Briccos fut le premier à s’approcher, il examina le garçon, si ses dons lui permettaient de soigner les plus graves des blessures, il ne pouvait rendre la vie à ceux qui l’avait perdue. Il remua la tête, un air grave sur le visage, il ne sut quoi dire, il ignorait même s'il y avait quelque chose à dire.

Alcestis elle, n’y croyait pas un instant, il ne pouvait pas être mort, c’était impossible, elle s’approcha de lui, en fit le tour pour le regarder dans les yeux. Ils étaient encore grand ouvert, fixé sur le cadavre de l’Archange, c’était comme si, même dans la mort, il continuait de veiller à ce que celui-ci ne se relève pas.

“ Hey, vous voyez bien qu’il n’est pas mort, regardez, il est debout, il nous fait juste une blague... Aller... S’il te plaît, arrête, c’est plus drôle... “

Alors qu’elle disait cela, sa voix était emplie de sanglots, la peur, la tristesse, l’angoisse se mêlait dans sa gorge. Et cela ne s’arrangea pas quand elle plongea à nouveau son regard dans celui d’Askr. Le bleu de ses yeux semblait se ternir lentement, ce n’est que lorsqu’ils perdirent complètement leurs couleurs, qu’Alcestis comprit. Elle enserra le mort, les larmes ne se firent pas attendre. La tristesse et le désespoir prirent le dessus, le Fils de Freyja s’était éteint, il lui avait promis de survivre jusqu’à son retour, et en un sens, il avait tenu sa promesse, ne s’autorisant à mourir qu’une fois qu’elle le rejoint.

Amara, Louis et Briccos tentèrent de la faire lâcher prise. Mais rien n’y fit, son chagrin était trop grand, si grand qu’elle ne reconnaissait plus ses amis, et interdit à quiconque de s’approcher d’Askr. Elle refusait d’accepter qu’il soit parti et hurla sur ses amis qui tentaient de la raisonner, affirmant qu’il avait simplement besoin de repos et qu’il lui reviendrait rapidement, lui et son grand sourire.

Ce fut Briccos qui la fit lâcher prise. Faisant usage de la même racine qui lui avait valu la victoire lors de leur duel, il fit sombrer la veuve dans un sommeil profond. Louis vint porter le corps de son ami pour le ramener jusqu’à son lit, à ses côtés, ils couchèrent Alcestis dont les larmes ne cessaient de couler malgré son sommeil. Louis, Briccos et Amara promirent qu’ensemble, ils bâtiraient pour Askr le plus somptueux des Langskip. Ils avaient prévu que la construction prendrait cependant plus d’une semaine, il leur manquait les connaissances nécessaires à une telle construction. Ils se rendirent donc dans les cuisines pour y rencontrer Andhrimnir qui les aiguilleraient sur la construction d’un tel vaisseau. Enfin, ils firent le vœu de ne pas faire usage de leurs Attributs dans la construction de cet ouvrage pour en garder la pureté.

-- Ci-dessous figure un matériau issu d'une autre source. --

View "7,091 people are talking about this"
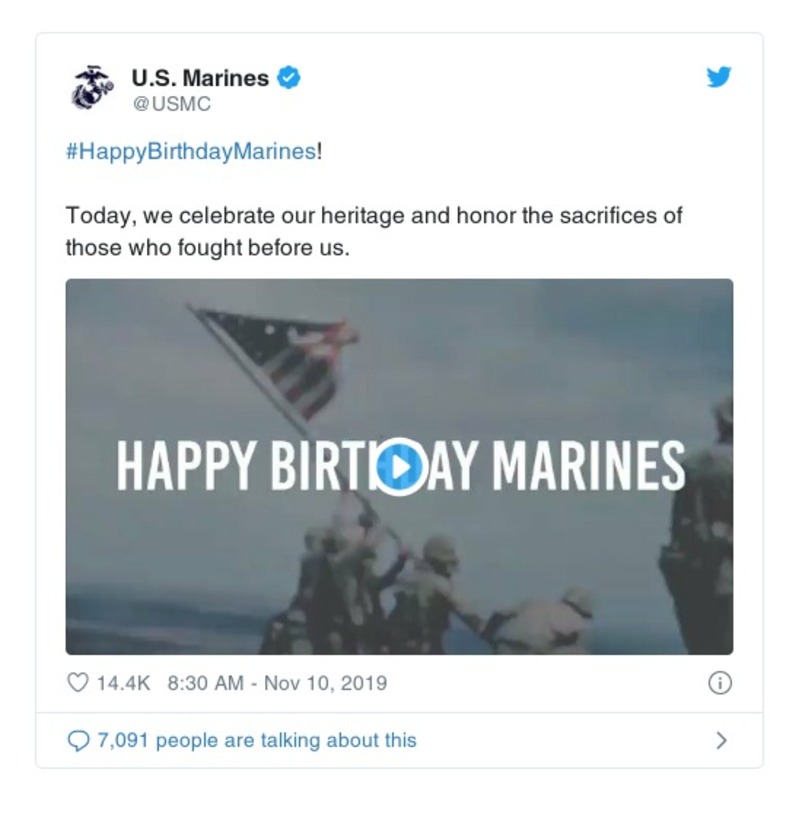 click(x=256, y=741)
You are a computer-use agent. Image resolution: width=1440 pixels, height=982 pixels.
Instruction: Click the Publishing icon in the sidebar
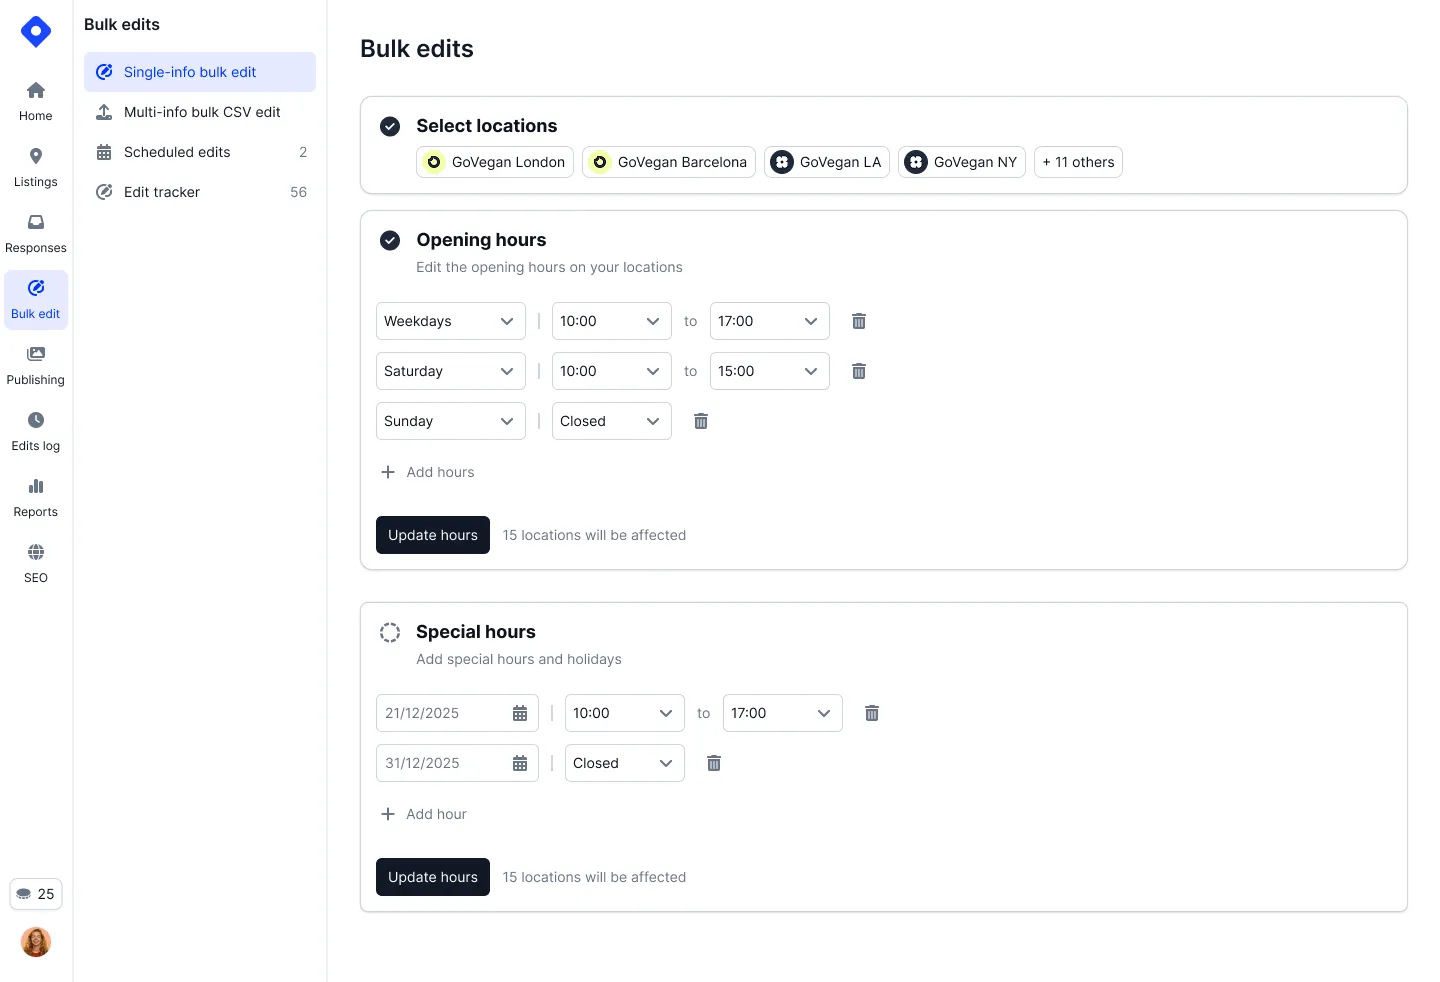point(35,364)
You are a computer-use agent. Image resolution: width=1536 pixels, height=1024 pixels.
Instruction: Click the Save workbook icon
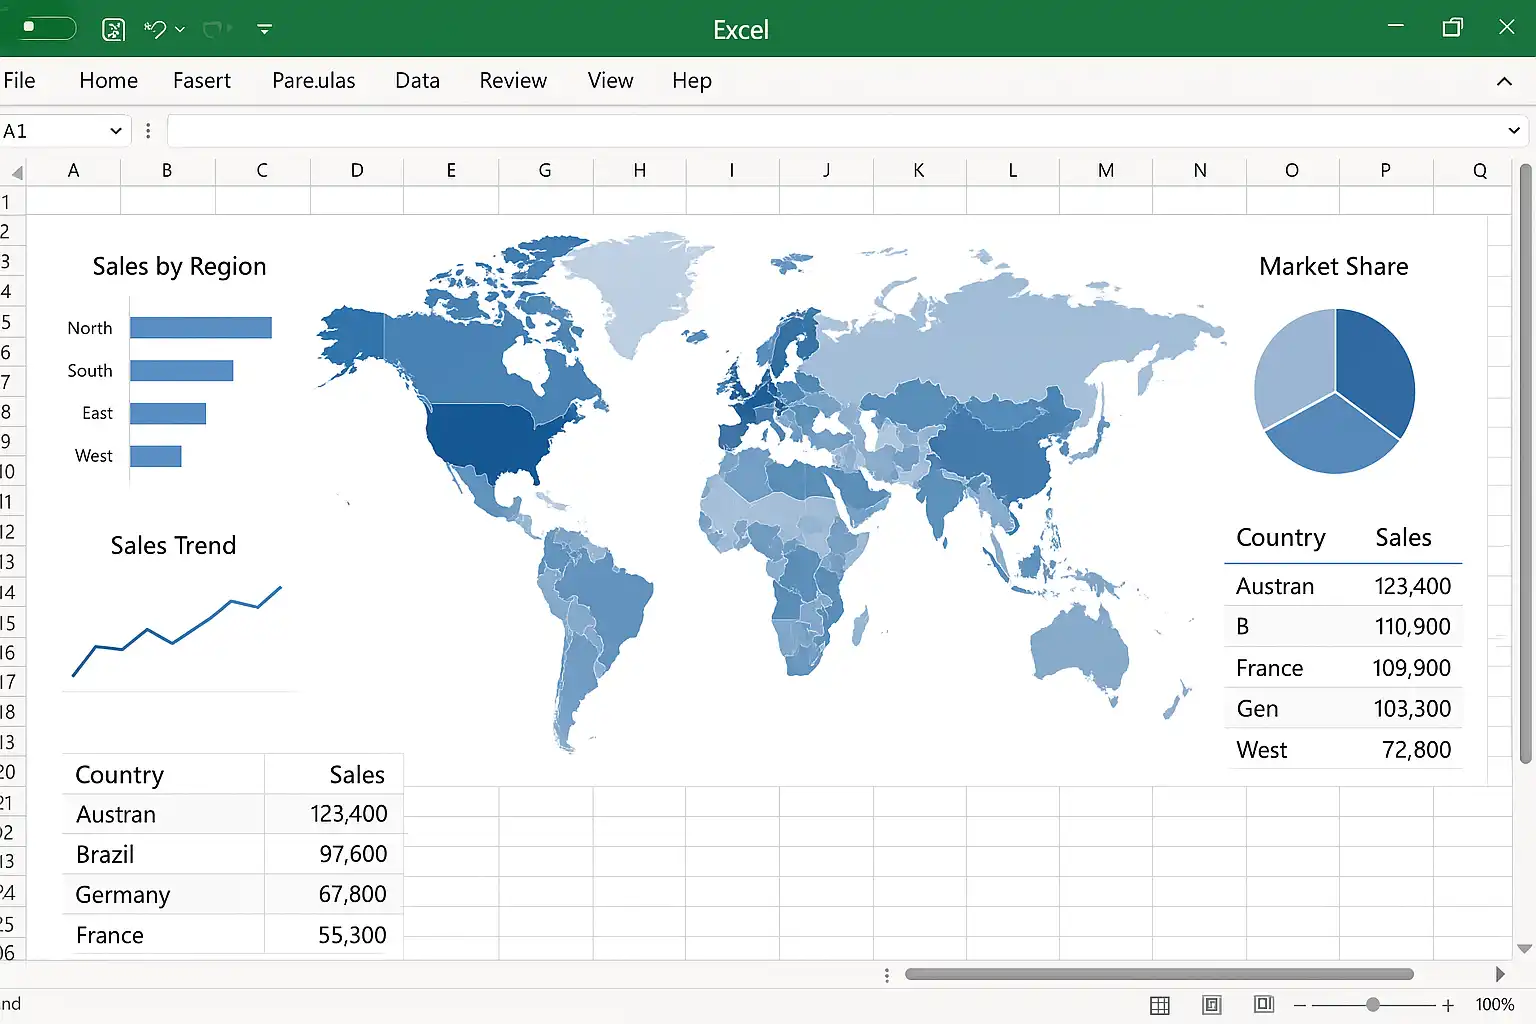click(114, 29)
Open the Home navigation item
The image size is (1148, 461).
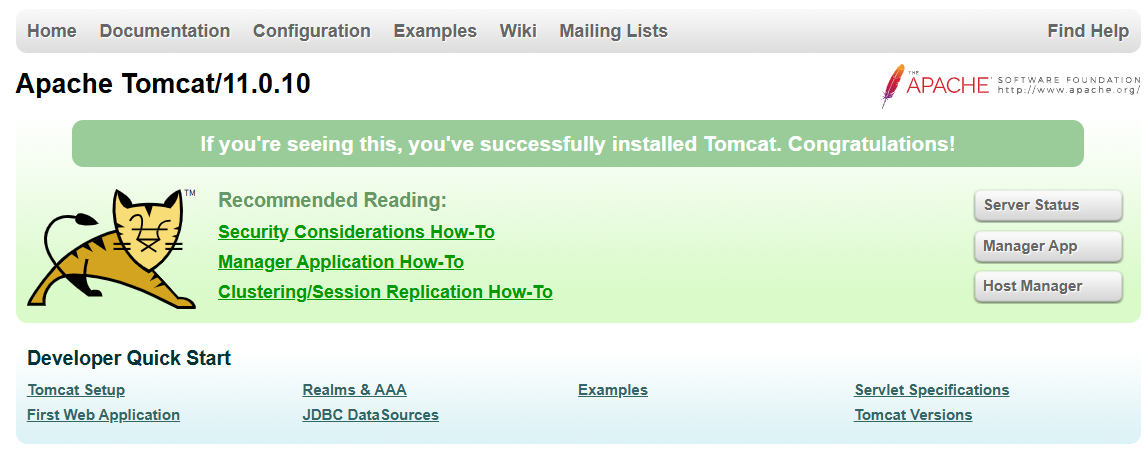tap(52, 31)
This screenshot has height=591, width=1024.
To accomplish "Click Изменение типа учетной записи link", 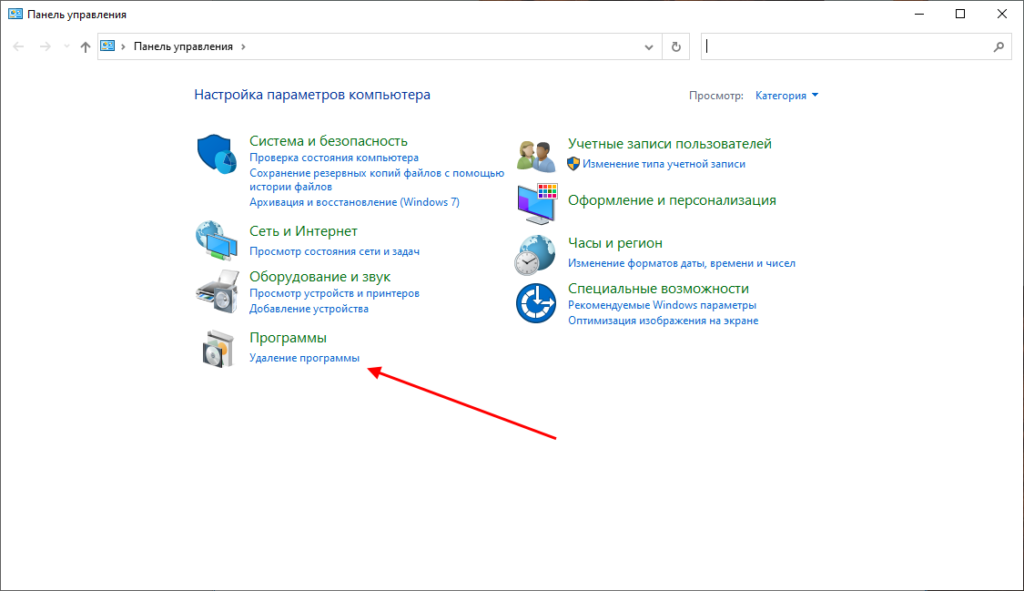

Le lendemain, le chantier commença. Dirigés par le Chef Divin, les trois compères se mirent à la tâche tandis qu’Alcestis veillait Askr, ayant encore du mal à admettre sa mort, il lui arrivait de lui parler, espérant qu’il ouvre les yeux et se plaigne qu’elle l’ai réveillé alors qu’il dormait si bien. Elle passait ses journées à ses côtés, épluchant des pommes pour lui, se disant qu’il devait avoir faim après un tel combat, et qu’après son repos, il aurait envie de manger.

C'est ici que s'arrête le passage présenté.